**Problems to work on:**
**A.** In the sinus tarsi syndrome text, rewrite the paragraph beginning "The sinus tarsi is an anatomical space" as a short list that keeps its main facts.
**B.** According to the sinus tarsi syndrome text, which imaging modality is the one of choice for diagnosing the condition?
**C.** Carry the sinus tarsi syndrome text forward from its final sentence.

══ Source document

Sinus Tarsi Syndrome
The PDFS and the T2 coronal images show ill defined edematous soft
tissue in the sinus tarsi with edema also of the talus forming the
roof of sinus tarsi and of the calcaneum forming the floor as well
[better appreciated on the sagittal images]. The ligaments of the
sinus tarsi are also not distinctly seen.
The sinus tarsi is an anatomical space located laterally between the
talus and the calcaneus. It contains the cervical ligament, medial,
intermediate and lateral roots of the inferior extensor retinaculum
and the interosseous talocalcaneal ligament.
Sinus tarsi syndrome is due to inflammation of the sinus tarsi with or
without ligament injuries. It most often occurs due to injury to the
sinus tarsi ligaments due to repetitive ankle sprains or following
trauma and hence more often
seen in young individuals. It is frequently associated with
lateral ligament and posterior tibial tendon injuries.
Patients usually present with relatively long standing pain along the
lateral side of the hind foot.
MRI is the imaging modality of choice for diagnosing sinus tarsi
syndrome as CT and radiographs are usually normal unless the disease
has advanced to secondary subtalar degenerative arthritis. The MRI
shows obliteration of fat in the sinus tarsi, which is replaced by ill
defined edematous soft tissue [T1 hypointense and T2 hyperintense].

════
══ Information provided

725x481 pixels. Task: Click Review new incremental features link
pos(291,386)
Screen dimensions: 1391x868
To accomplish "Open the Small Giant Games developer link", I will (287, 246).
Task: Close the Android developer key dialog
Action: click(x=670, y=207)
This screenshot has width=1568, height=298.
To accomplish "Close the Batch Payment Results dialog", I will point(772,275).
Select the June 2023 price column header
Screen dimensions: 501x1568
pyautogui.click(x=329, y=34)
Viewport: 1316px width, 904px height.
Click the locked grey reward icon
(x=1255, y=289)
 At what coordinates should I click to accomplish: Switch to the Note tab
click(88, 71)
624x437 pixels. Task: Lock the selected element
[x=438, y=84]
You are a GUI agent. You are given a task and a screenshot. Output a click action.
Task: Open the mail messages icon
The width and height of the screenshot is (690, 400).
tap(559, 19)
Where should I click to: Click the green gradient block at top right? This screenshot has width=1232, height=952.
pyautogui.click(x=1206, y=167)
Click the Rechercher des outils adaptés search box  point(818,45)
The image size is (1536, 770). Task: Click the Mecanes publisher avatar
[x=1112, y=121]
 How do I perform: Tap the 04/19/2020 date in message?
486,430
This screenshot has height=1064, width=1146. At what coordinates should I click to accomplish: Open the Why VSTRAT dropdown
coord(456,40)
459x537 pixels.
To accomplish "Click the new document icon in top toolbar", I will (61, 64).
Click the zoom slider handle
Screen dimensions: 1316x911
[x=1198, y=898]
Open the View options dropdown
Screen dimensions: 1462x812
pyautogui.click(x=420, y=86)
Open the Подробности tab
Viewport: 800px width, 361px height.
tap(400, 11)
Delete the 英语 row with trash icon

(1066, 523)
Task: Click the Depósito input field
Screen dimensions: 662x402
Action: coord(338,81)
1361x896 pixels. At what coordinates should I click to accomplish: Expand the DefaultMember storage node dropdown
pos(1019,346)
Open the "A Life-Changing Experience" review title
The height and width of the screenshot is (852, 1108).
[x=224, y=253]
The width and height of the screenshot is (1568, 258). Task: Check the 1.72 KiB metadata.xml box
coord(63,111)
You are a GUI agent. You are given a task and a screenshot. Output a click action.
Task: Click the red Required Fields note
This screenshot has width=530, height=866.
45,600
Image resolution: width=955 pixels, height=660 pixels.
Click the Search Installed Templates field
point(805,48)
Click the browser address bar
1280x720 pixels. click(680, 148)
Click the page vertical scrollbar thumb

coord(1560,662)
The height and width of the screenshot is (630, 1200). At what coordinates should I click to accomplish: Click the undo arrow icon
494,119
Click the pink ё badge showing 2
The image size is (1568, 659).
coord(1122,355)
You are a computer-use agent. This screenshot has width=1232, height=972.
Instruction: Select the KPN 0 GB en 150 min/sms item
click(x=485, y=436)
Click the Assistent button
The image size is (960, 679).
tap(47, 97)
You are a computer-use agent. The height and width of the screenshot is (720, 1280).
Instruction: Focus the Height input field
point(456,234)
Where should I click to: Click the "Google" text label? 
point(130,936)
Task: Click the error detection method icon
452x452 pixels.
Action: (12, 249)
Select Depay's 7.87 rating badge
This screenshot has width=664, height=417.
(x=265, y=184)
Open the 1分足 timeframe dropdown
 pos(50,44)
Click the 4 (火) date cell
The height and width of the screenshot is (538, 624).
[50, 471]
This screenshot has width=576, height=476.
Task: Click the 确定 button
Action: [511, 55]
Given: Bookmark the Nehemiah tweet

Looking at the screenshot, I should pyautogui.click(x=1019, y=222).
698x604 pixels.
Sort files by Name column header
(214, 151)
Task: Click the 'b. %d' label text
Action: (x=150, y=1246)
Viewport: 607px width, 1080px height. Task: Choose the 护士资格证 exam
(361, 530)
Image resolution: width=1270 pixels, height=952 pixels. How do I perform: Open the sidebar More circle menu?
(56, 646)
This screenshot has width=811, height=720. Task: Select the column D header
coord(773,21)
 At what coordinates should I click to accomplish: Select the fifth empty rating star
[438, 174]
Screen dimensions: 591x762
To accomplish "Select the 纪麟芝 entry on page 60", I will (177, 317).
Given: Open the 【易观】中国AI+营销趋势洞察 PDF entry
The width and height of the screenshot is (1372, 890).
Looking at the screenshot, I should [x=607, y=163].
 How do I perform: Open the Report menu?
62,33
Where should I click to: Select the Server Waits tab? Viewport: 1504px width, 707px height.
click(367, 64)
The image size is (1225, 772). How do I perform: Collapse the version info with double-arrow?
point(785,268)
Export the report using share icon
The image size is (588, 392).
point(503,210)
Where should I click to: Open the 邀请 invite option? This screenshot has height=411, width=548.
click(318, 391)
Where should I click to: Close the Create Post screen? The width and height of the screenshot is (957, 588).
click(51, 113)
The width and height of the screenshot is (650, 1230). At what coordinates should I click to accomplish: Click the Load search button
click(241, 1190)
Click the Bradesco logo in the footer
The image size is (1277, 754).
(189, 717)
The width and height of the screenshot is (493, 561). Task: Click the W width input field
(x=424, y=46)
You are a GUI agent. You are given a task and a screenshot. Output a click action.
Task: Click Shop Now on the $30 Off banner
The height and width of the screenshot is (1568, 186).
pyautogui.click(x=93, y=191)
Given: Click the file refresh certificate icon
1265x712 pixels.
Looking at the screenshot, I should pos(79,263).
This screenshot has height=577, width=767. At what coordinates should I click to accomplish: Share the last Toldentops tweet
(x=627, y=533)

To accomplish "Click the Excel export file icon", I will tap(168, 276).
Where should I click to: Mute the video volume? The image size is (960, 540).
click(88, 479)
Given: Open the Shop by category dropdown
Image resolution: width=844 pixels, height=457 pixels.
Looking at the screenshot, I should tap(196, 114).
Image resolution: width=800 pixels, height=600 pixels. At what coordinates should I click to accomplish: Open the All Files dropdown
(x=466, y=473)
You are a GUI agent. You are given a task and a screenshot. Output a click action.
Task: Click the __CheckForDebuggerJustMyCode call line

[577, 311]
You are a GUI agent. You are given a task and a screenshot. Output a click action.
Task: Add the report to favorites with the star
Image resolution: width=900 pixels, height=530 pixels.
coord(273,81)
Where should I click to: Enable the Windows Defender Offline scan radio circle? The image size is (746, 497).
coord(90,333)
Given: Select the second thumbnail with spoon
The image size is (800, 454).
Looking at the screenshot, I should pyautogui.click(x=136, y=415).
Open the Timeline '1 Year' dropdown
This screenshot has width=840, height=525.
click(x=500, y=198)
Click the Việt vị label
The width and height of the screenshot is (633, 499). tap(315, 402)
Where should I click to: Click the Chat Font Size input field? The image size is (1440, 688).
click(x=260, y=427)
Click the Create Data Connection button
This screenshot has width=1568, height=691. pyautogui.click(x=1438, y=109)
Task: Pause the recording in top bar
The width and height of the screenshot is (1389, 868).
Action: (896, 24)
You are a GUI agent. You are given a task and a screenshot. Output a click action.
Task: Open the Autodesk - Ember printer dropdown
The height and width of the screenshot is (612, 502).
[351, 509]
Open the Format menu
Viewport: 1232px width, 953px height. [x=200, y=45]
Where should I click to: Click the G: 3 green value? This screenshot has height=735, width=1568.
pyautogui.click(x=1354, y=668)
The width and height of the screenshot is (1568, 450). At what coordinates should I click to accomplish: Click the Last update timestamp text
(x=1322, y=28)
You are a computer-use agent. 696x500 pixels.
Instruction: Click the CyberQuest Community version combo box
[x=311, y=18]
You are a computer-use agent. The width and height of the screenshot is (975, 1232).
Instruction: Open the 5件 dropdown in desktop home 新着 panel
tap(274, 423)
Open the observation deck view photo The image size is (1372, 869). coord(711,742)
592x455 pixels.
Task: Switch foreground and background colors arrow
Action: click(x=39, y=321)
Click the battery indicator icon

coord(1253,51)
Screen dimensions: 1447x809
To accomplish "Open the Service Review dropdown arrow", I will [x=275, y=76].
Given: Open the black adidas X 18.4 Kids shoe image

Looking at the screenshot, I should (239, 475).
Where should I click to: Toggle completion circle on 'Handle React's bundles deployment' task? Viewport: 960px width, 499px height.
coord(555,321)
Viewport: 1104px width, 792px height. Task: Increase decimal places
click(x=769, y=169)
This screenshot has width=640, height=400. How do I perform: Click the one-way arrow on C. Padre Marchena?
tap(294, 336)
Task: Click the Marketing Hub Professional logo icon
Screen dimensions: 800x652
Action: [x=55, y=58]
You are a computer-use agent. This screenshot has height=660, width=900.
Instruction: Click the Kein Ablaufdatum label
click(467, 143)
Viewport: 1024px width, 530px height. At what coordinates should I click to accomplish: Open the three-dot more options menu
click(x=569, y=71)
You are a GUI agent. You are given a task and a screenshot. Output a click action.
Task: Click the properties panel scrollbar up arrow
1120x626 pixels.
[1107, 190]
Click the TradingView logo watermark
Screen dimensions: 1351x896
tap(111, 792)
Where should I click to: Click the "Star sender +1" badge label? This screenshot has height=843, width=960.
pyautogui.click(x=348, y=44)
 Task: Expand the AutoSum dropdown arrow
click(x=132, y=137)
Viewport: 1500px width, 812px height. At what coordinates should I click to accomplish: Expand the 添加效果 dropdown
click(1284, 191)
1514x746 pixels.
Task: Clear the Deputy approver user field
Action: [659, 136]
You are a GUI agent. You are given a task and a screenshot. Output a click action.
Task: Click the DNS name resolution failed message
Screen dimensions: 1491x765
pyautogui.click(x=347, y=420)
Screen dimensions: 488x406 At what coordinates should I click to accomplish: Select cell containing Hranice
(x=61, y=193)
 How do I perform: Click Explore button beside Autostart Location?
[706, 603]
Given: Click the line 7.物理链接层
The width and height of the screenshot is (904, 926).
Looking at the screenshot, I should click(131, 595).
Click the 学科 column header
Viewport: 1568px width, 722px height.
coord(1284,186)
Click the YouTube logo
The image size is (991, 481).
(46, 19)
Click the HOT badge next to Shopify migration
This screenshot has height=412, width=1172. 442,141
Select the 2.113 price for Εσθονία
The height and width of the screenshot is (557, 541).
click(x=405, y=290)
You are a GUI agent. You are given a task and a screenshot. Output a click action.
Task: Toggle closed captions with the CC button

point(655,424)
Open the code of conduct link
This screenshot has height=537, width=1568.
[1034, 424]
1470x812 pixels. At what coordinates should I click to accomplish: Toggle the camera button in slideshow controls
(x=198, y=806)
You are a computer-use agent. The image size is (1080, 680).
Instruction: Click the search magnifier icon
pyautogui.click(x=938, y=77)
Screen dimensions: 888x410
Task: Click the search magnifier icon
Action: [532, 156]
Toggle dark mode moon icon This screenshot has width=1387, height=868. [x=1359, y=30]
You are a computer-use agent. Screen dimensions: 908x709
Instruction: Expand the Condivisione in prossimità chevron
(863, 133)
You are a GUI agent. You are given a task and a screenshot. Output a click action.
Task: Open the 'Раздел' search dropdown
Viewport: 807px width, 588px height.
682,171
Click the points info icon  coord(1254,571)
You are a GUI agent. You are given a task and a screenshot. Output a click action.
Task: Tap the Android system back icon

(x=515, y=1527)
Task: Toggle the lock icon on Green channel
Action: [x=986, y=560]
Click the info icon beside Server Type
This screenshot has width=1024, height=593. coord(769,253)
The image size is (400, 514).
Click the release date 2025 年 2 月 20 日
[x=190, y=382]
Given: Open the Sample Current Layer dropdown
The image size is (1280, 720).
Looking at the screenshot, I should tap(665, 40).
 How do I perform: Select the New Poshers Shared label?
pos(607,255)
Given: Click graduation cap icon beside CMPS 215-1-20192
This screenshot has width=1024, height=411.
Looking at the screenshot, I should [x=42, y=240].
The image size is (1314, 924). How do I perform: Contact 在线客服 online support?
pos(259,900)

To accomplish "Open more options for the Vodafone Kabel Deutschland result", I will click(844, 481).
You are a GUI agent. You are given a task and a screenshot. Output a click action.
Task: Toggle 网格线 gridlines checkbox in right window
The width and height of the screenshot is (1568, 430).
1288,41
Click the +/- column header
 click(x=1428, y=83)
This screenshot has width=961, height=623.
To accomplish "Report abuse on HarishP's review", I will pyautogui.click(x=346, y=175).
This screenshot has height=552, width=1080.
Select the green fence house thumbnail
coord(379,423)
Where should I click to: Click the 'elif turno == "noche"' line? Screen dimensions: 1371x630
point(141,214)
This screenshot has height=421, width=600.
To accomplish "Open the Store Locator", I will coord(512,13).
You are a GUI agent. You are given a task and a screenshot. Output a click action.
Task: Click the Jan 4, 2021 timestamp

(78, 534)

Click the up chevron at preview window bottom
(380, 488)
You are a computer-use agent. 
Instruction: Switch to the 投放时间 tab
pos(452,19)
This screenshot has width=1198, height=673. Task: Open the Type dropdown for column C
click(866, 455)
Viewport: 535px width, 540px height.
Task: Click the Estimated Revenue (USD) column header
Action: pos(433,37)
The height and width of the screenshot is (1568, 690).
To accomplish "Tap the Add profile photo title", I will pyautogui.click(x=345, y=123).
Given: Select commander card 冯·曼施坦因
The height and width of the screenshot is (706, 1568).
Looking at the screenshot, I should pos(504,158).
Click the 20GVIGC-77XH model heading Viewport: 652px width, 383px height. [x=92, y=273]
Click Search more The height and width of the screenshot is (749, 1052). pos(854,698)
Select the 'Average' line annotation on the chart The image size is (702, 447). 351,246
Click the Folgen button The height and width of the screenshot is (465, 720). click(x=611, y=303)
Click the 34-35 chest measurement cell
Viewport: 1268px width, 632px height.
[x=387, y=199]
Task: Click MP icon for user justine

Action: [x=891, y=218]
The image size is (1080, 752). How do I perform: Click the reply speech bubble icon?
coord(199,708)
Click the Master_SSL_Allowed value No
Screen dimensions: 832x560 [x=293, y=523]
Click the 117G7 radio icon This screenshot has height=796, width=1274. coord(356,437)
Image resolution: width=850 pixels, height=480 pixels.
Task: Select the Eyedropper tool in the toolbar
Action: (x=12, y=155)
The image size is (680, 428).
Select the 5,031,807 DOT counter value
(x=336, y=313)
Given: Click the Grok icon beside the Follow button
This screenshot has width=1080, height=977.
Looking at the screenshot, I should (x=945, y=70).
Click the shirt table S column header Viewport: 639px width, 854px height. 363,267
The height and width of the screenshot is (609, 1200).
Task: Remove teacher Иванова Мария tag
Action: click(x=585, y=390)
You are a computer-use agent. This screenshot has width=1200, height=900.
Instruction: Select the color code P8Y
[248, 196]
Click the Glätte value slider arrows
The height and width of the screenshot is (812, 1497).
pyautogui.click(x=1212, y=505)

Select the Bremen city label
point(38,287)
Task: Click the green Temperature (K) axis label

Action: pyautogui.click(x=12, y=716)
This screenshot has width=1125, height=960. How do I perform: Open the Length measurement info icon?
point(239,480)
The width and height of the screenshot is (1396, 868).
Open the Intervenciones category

════

**Answers:**
**A.**
- The sinus tarsi is an anatomical space on the lateral side, between the talus and the calcaneus.
- It contains the cervical ligament.
- It contains the medial, intermediate and lateral roots of the inferior extensor retinaculum.
- It contains the interosseous talocalcaneal ligament.

**B.** MRI is the imaging modality of choice.

**C.**
The soft tissue may also progress to fibrosis over time which is
usually hypointense on both T1 and T2W images. The sinus ligaments are
not separately visualised. There can also be edema of the adjacent
bones, i.e. the talus and the calcaneum, forming the roof and the
floor of the sinus tarsi, respectively. In more advanced cases,
osteoarthritic changes with subchondral cysts may also be seen.
Contrast enhancement is often seen but is non-specific.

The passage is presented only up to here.